## Data for the task
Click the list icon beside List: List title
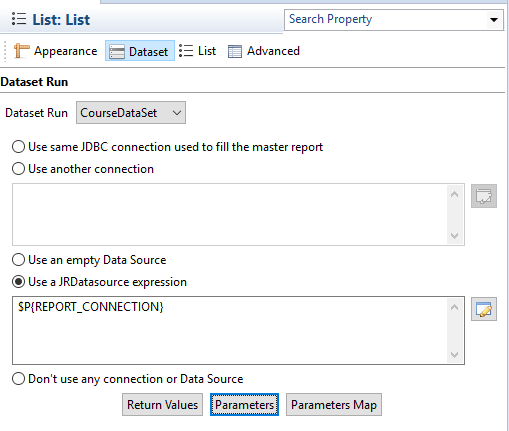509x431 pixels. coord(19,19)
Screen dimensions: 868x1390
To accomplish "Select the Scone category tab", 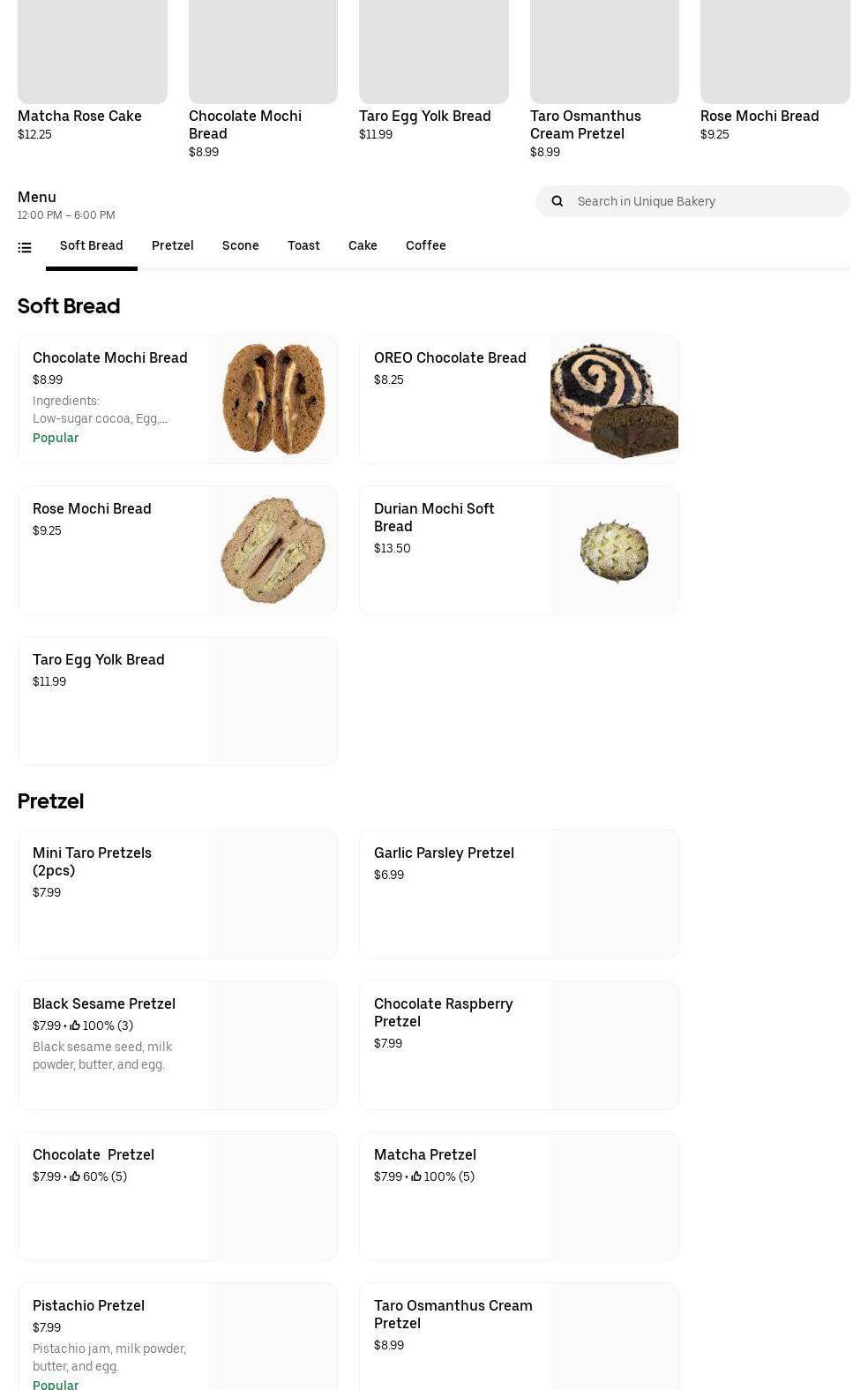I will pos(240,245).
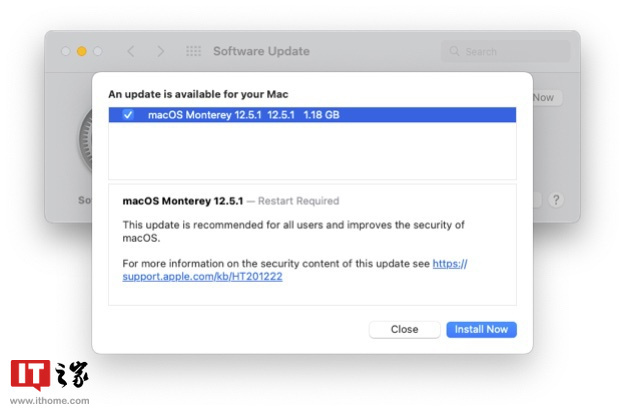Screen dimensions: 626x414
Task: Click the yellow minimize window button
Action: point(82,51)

--

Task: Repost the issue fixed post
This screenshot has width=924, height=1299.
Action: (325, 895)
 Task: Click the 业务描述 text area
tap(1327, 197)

...

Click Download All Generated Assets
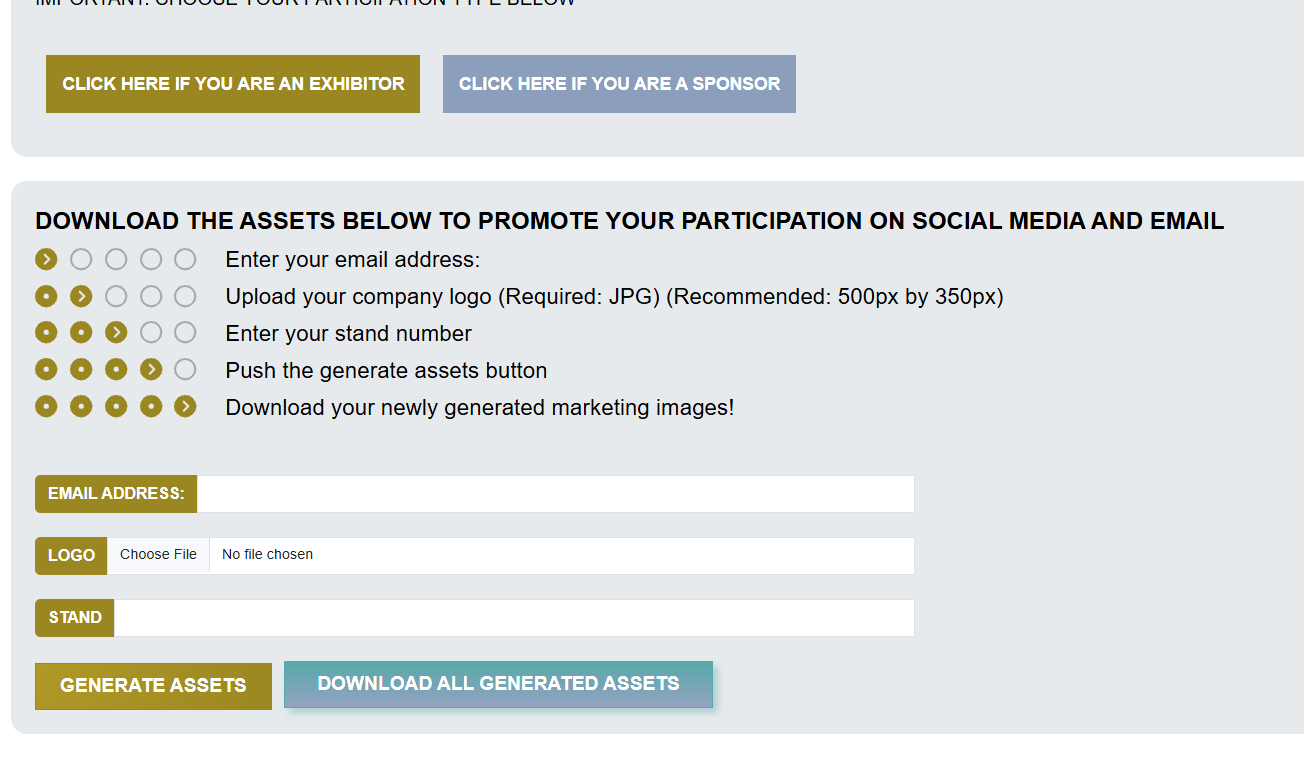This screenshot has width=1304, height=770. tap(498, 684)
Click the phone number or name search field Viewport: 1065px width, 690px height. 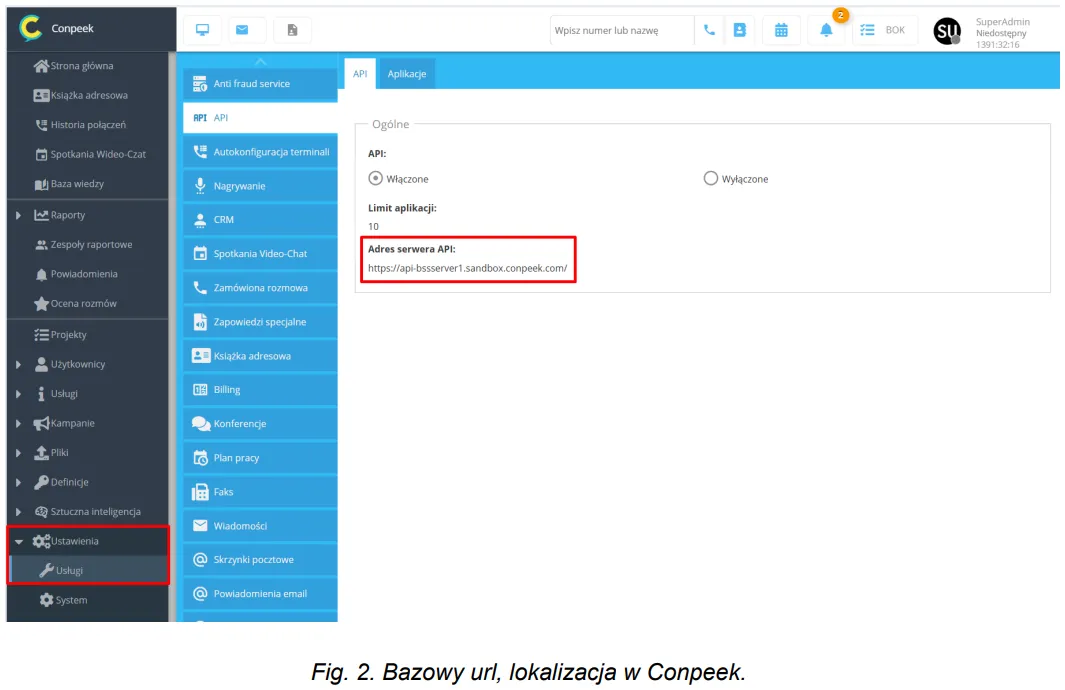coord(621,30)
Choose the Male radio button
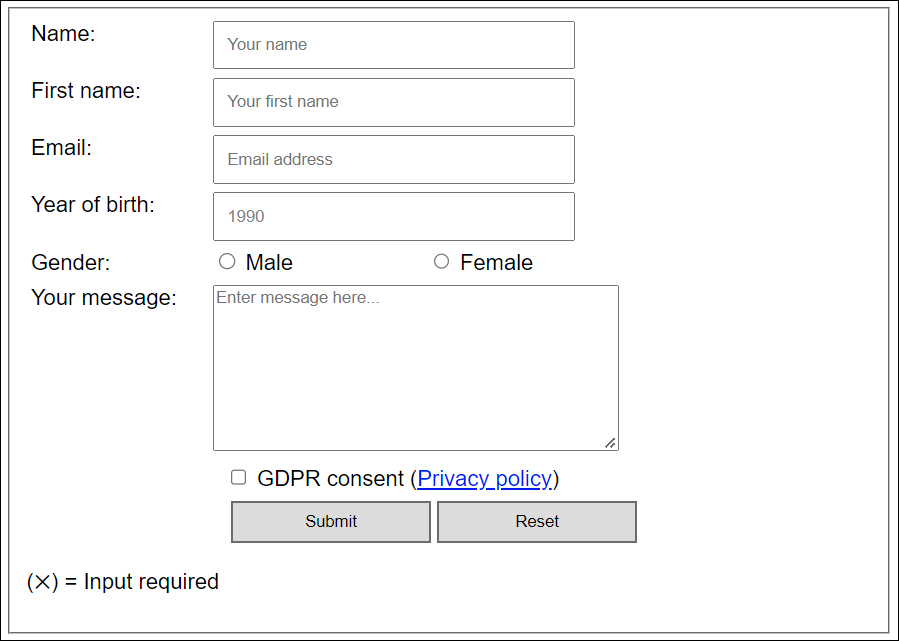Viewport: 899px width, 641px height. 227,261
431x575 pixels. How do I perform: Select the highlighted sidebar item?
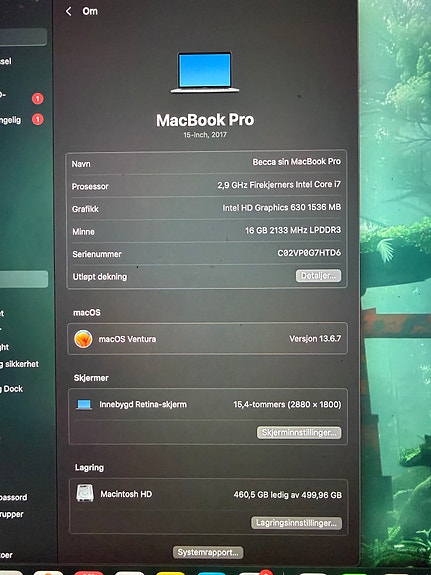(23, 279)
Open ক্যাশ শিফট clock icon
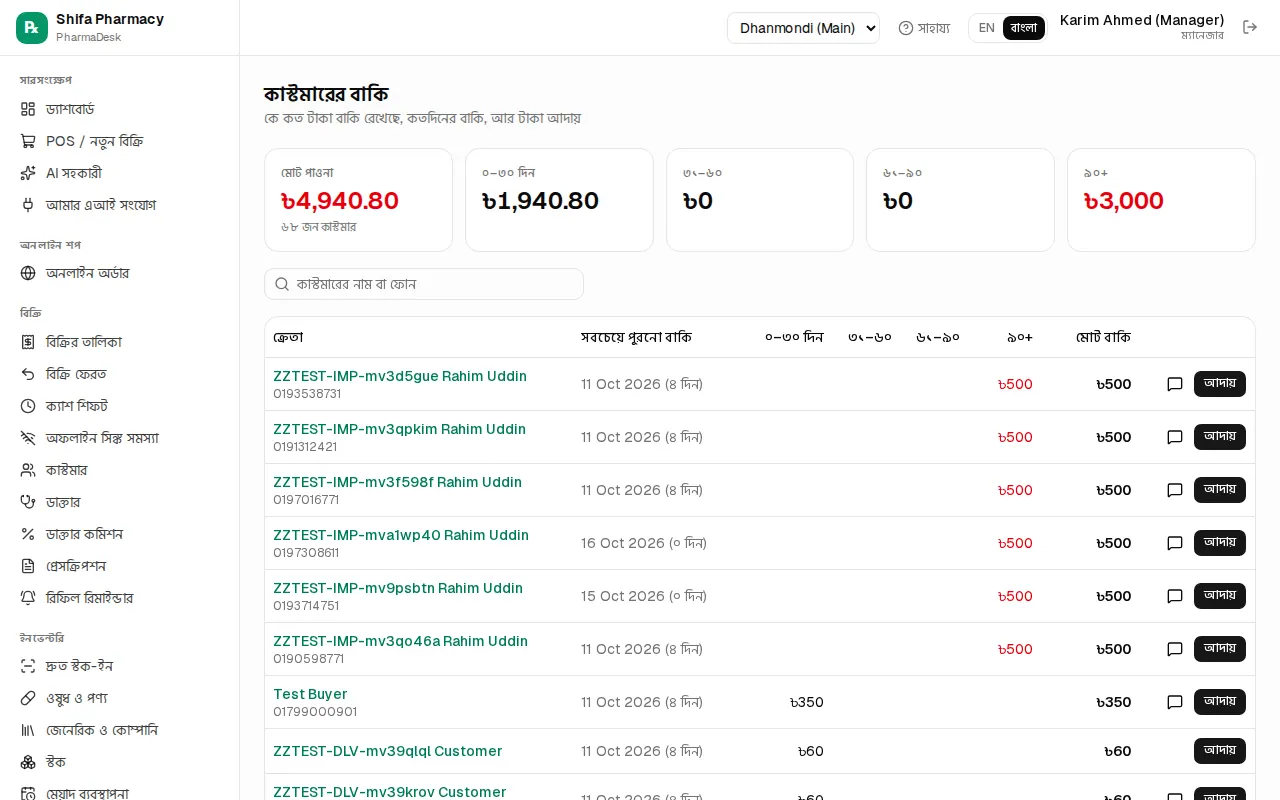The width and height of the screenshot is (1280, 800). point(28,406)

## What the exercise asks
Set down, word for word, the data lines starting at the one that contains "Choose the Male radio button" and ending after the one that contains "The width and". Leave the pictures out.

## In response
Choose the Male radio button
Viewport: 899px width, 641px height. 227,261
431x575 pixels. How do I perform: Select the highlighted sidebar item?
(23, 279)
Open ক্যাশ শিফট clock icon
The width and height of the screenshot is (1280, 800). point(28,406)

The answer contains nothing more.